Philip Bracken Fleming (October 15, 1887 – October 6, 1955) was a United States Army general and United States Ambassador to Costa Rica.

Biography
The Iowa-born Fleming was son of John Joseph and Mary Bracken Fleming. From 1905 to 1907 he attended the University of Wisconsin.

Fleming was cadet at the United States Military Academy  from June 15, 1907, until June 13, 1911, when he graduated first in his class.

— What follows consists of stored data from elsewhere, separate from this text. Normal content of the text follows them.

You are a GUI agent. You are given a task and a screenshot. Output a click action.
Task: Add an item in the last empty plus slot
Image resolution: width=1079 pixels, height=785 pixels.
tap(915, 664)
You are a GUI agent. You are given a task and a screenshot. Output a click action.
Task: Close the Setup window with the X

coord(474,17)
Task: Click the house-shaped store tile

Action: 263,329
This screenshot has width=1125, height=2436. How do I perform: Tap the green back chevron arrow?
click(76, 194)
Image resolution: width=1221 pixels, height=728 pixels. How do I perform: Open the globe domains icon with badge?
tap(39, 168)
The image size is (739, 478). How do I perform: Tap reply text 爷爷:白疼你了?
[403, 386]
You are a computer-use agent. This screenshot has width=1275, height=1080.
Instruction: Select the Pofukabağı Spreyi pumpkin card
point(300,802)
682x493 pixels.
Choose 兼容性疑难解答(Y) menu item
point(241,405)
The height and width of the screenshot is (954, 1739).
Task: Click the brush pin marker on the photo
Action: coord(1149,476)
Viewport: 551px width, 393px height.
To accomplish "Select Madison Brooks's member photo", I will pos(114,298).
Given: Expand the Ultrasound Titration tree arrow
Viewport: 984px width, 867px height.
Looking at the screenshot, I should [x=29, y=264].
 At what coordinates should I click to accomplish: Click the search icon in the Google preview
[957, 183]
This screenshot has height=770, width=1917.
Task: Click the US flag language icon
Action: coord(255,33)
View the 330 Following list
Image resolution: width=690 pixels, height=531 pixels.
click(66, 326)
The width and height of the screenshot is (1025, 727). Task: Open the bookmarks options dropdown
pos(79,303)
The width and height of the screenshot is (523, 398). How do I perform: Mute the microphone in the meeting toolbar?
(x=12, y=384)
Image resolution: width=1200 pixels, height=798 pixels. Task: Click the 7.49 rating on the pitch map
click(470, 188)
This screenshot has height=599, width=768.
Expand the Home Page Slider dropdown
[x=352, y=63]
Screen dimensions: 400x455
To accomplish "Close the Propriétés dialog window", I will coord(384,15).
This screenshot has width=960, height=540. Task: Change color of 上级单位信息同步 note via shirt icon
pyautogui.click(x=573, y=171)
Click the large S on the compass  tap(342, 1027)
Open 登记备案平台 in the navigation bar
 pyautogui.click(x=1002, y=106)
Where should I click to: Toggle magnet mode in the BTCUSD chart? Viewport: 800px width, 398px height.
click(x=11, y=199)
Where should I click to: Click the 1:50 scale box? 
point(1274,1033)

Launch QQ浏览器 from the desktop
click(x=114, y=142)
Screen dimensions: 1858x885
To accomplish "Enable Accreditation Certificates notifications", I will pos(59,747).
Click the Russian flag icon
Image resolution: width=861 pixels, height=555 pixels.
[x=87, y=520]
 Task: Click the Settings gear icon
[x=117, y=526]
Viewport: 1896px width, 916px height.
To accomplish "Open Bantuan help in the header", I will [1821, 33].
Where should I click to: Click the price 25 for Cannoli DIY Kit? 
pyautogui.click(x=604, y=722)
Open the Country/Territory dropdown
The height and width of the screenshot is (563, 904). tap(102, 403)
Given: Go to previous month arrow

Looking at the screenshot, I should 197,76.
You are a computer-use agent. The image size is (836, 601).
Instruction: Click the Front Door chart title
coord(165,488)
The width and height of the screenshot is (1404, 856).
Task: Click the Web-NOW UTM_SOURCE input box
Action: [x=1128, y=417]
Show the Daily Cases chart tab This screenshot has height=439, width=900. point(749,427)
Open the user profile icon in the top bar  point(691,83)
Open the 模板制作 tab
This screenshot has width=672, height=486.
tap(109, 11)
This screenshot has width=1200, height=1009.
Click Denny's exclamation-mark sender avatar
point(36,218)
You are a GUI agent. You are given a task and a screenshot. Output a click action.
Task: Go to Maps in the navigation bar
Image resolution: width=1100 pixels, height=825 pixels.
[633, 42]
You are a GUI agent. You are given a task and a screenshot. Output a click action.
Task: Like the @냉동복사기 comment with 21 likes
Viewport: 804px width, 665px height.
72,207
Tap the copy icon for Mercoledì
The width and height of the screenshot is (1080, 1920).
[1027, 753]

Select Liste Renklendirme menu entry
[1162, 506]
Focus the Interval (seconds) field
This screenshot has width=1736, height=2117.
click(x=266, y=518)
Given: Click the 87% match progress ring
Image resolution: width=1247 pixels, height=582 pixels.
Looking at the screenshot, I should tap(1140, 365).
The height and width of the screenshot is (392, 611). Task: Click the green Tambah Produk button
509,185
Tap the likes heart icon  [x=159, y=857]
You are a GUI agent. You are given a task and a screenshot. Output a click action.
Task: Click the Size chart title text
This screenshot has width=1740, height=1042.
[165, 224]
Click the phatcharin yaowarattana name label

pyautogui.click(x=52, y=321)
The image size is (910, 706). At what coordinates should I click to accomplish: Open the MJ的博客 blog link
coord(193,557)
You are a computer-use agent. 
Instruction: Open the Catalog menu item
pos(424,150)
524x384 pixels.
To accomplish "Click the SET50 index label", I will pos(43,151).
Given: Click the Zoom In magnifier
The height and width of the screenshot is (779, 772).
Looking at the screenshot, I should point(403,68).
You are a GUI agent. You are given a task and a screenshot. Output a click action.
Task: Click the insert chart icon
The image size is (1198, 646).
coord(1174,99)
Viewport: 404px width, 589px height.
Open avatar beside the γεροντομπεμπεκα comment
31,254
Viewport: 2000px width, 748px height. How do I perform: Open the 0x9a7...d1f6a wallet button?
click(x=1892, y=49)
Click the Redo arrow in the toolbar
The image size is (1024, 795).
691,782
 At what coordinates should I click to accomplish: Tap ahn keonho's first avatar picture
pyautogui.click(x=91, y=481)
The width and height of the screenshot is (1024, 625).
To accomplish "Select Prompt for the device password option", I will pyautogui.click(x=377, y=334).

Many of his classmates, such as Charles P. Hall, William H. H. Morris Jr., Alexander Surles, John R. Homer, Raymond A. Wheeler, John P. Lucas, Harry R. Kutz, Herbert Dargue, Ira T. Wyche, Karl S. Bradford, Frederick Gilbreath, Gustav H. Franke, Paul W. Baade, Jesse A. Ladd, Thompson Lawrence, Bethel Wood Simpson, James B. Crawford, Joseph C. Mehaffey, Harold F. Nichols and James R.N. Weaver, became general officers before, during or after World War II

He was promoted to Second Lieutenant, Corps of Engineers.

During his military career, he held the following ranks: August 1, 1935 Lieutenant-Colonel, January 1, 1940 Colonel, February 14, 1941 Brigadier-General (Army of the United States), October 25, 1942 Major-General (Army of the United States), January 31, 1947 Major-General (Regular Army, Retired).

Still serving in the U. S. Army through January 1947, he held several posts in the late 1930s as District Engineer in Maine and Minnesota, then two jobs in the Labor Department, and from December 4, 1941 to May 26, 1949 as Federal Works Administrator.  In 1949 he became Chairman of the US Maritime Commission, and in May 1950 Under-Secretary of Commerce.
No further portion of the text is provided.